- Work required: Exactly reproduce each of the entries shown below.

[Saved entries]
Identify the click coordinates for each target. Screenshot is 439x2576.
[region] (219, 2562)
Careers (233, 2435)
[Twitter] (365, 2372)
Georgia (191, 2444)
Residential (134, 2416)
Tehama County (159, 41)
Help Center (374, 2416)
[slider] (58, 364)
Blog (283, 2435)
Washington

- Result:
Identify the click coordinates for each target. Screenshot is 439x2576.
[region] (219, 2562)
Careers (233, 2435)
[Twitter] (365, 2372)
Georgia (191, 2444)
Residential (134, 2416)
Tehama County (159, 41)
Help Center (374, 2416)
[slider] (58, 364)
Blog (283, 2435)
Washington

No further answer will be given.